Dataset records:
****************************************

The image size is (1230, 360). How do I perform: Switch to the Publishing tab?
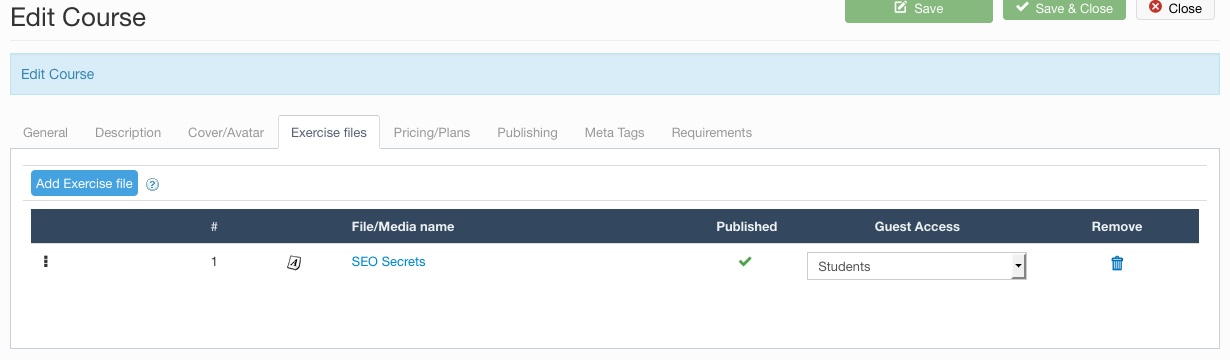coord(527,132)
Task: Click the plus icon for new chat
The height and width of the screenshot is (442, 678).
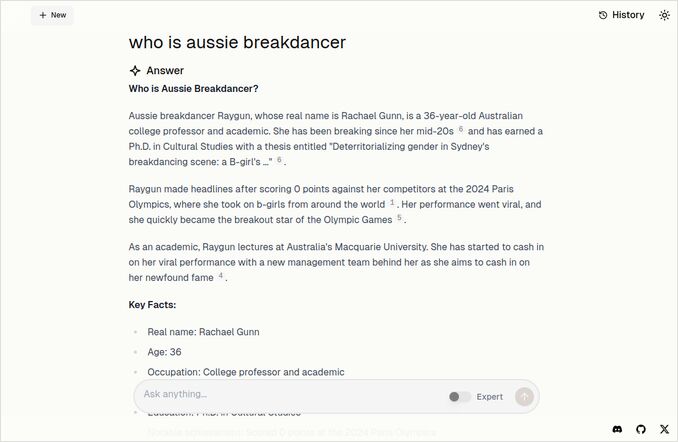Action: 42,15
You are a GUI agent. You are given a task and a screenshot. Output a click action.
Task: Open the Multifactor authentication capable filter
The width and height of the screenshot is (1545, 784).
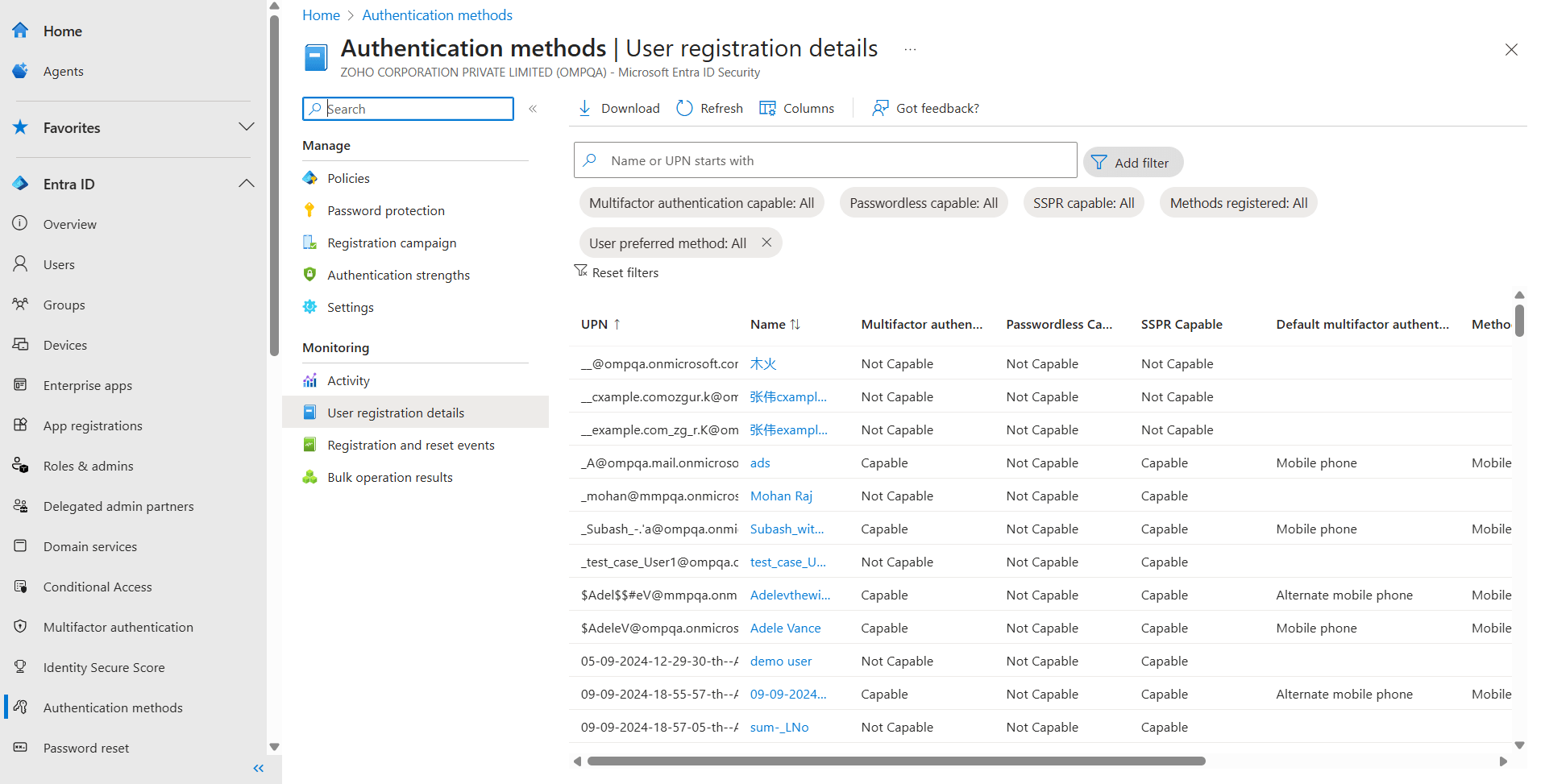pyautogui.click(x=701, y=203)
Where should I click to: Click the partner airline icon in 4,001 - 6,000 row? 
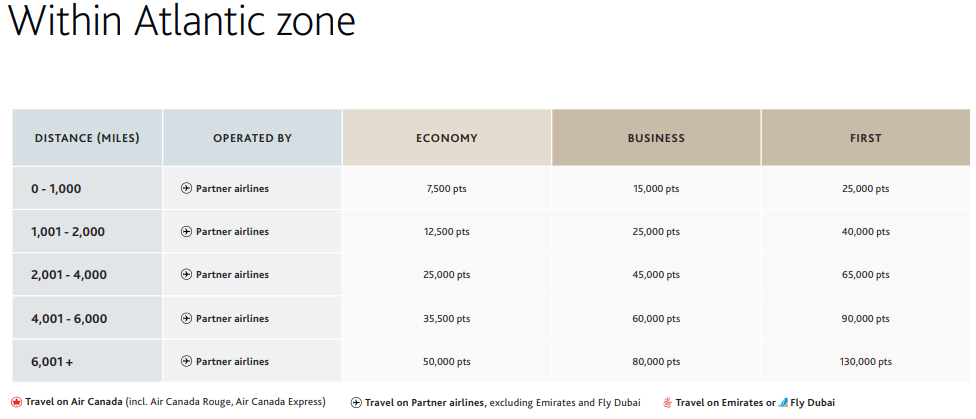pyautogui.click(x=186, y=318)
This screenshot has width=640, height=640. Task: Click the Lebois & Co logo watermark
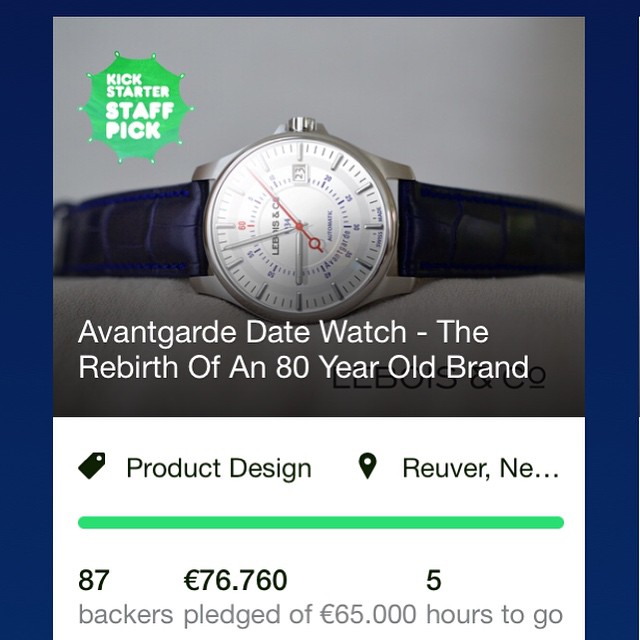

****************************************

| DIRECTIONS FOR THIS TASK |
Turn the lines of the material above into a numbered list, skipping any blank lines. Leave the pictures out of your answer.

| TASK OUTPUT |
1. The image size is (1230, 360). How do I perform: Switch to the Publishing tab?
2. coord(527,132)
3. Task: Click the plus icon for new chat
4. The height and width of the screenshot is (442, 678).
5. Action: 42,15
6. You are a GUI agent. You are given a task and a screenshot. Output a click action.
7. Task: Open the Multifactor authentication capable filter
8. The width and height of the screenshot is (1545, 784).
9. pyautogui.click(x=701, y=203)
10. Where should I click to: Click the partner airline icon in 4,001 - 6,000 row? 
11. pyautogui.click(x=186, y=318)
12. This screenshot has width=640, height=640. Task: Click the Lebois & Co logo watermark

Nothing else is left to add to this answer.